Görünen hedefleri bulmaya dair veriler
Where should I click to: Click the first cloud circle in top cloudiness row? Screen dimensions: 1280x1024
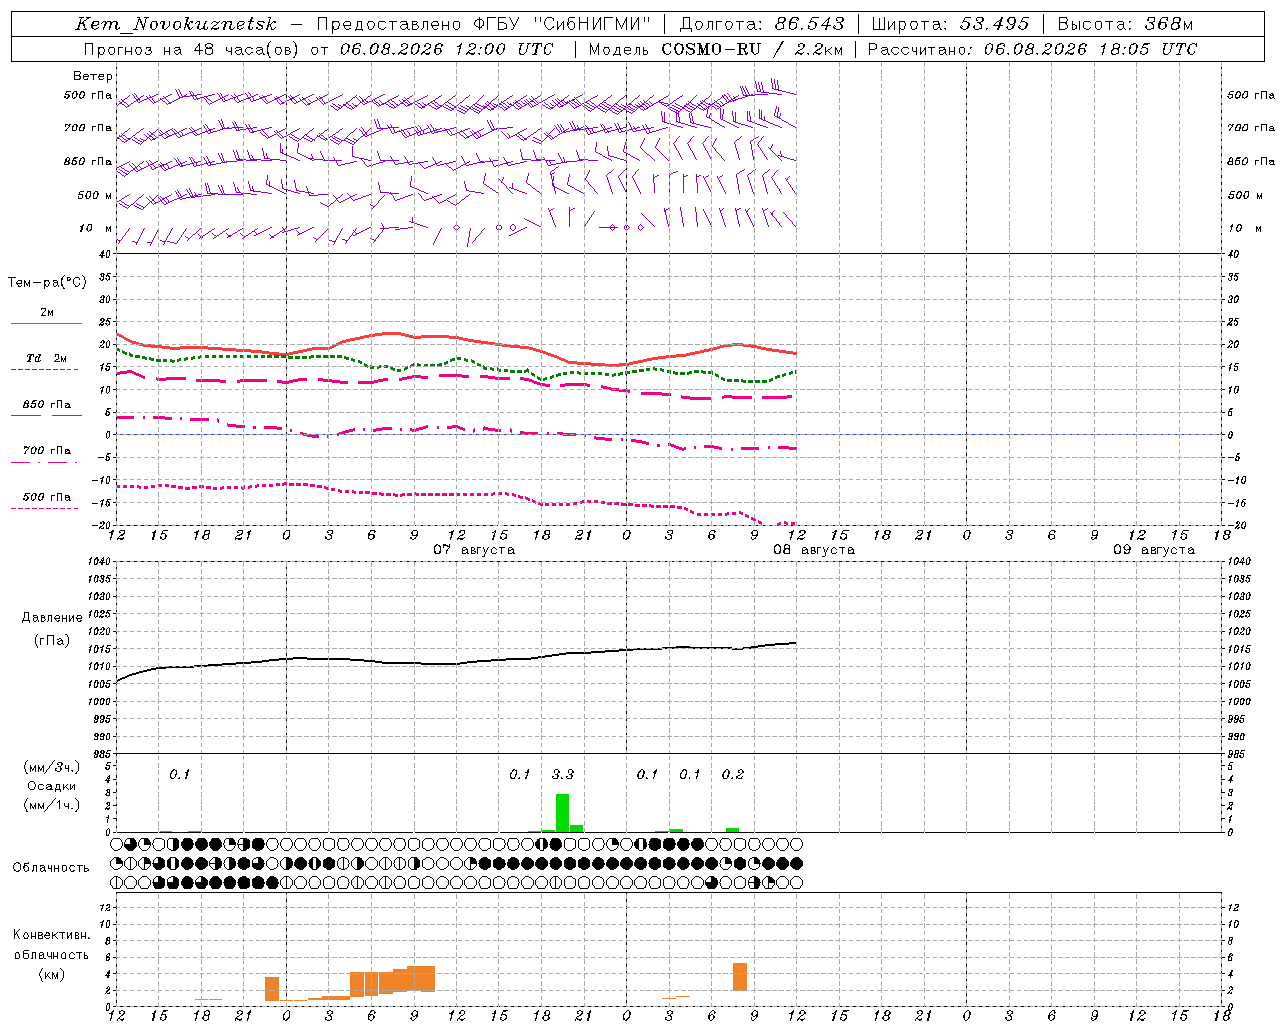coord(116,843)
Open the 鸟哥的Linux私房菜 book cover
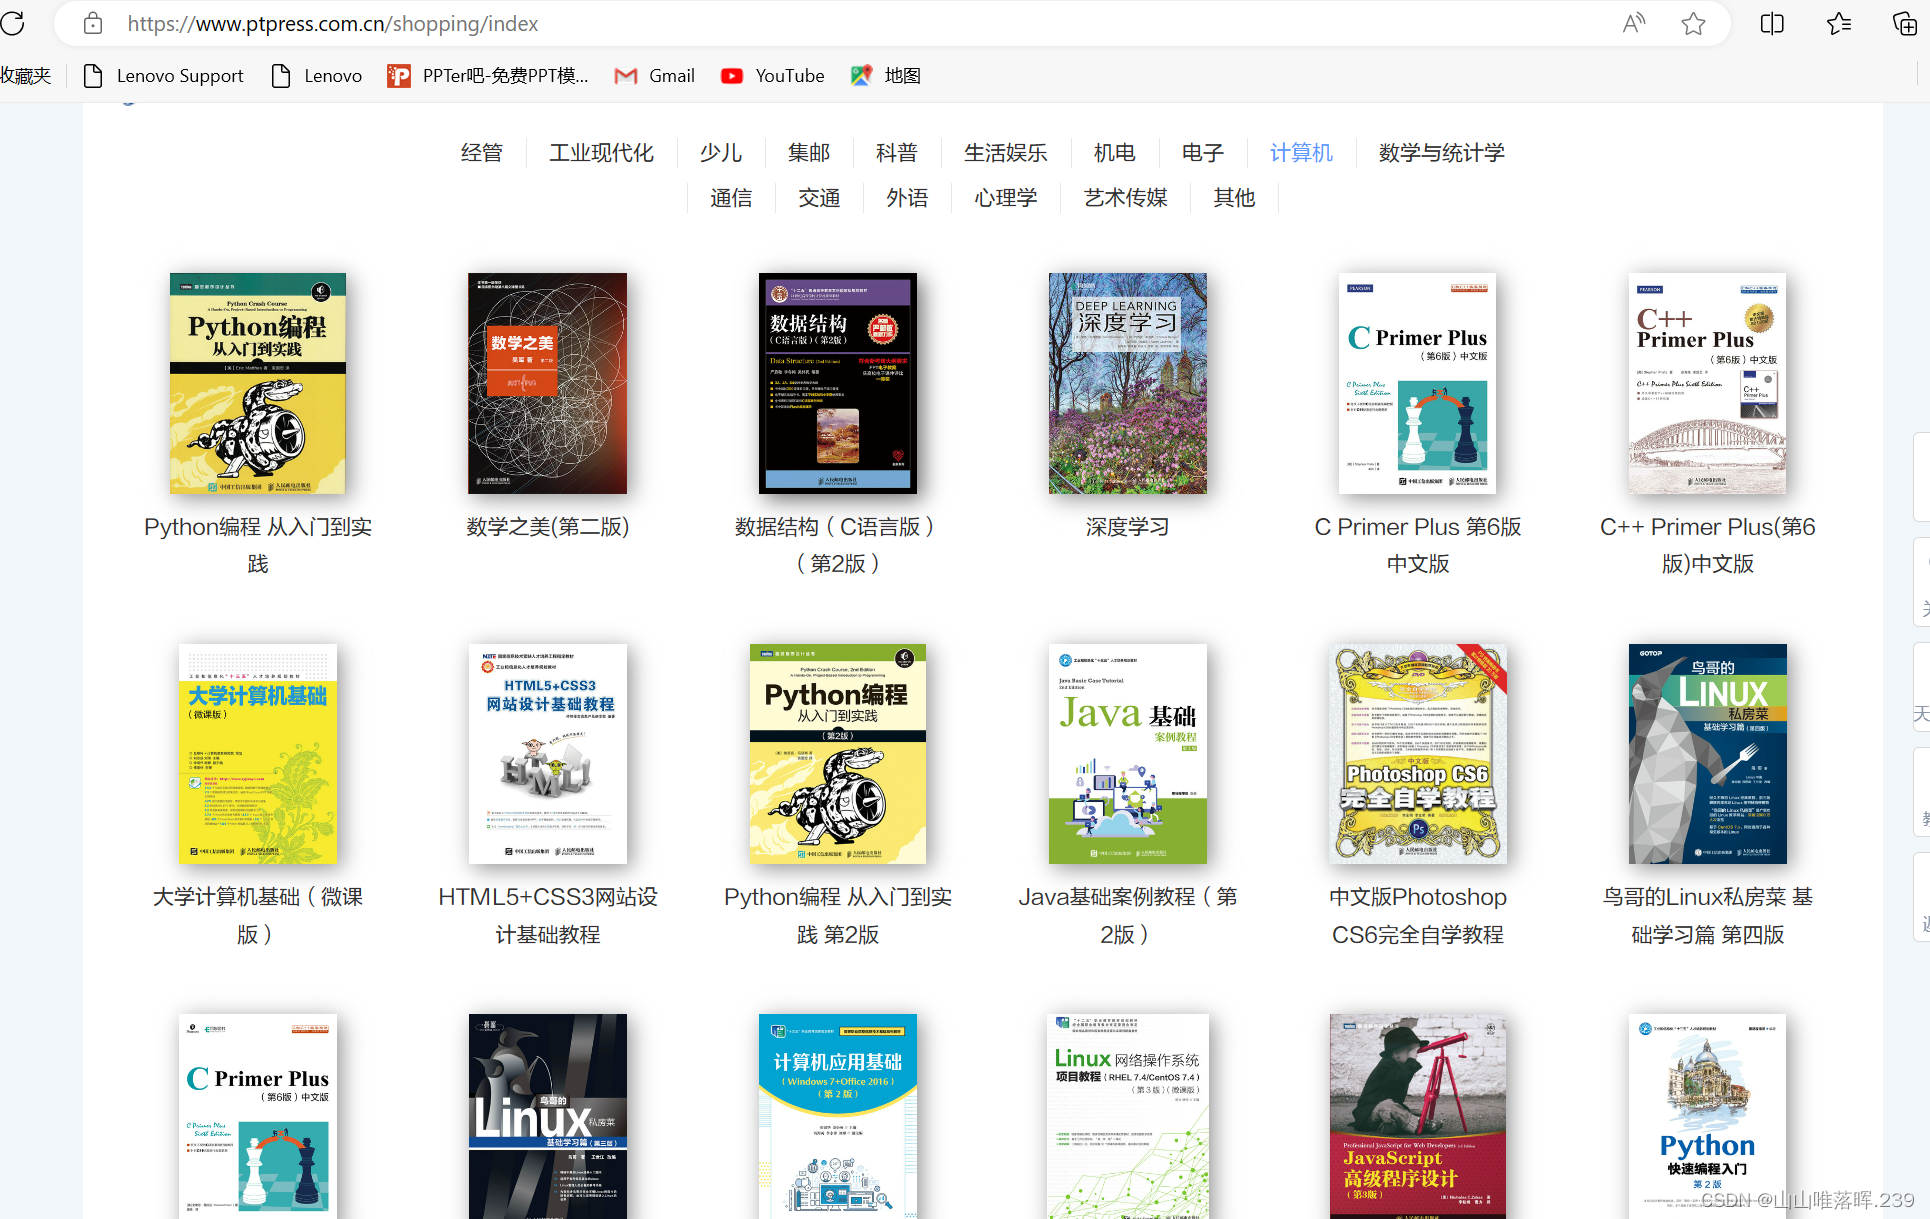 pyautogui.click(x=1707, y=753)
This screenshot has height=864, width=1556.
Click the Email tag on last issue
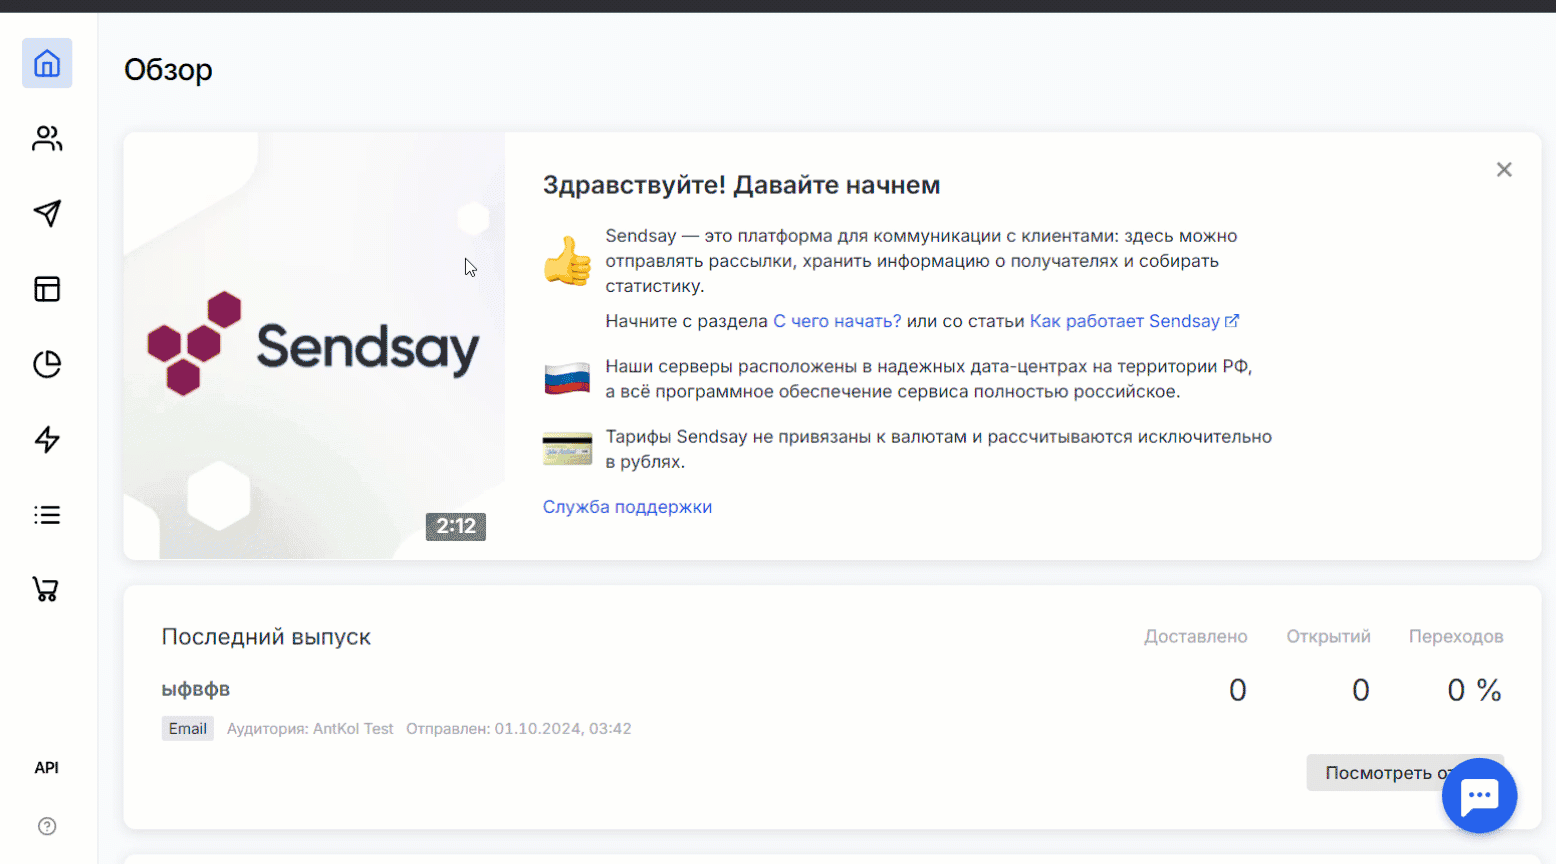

## [Görev]
Yukarıdaki malzemenin bütün satırlarını hiç değiştirmeden baştan sona yeniden yaz, ama resimleri cevaba koyma.

## [Görevin cevabı]
Where should I click to: Click the first cloud circle in top cloudiness row? Screen dimensions: 1280x1024
coord(116,843)
Open the 鸟哥的Linux私房菜 book cover
 pyautogui.click(x=1707, y=753)
This screenshot has height=864, width=1556.
Click the Email tag on last issue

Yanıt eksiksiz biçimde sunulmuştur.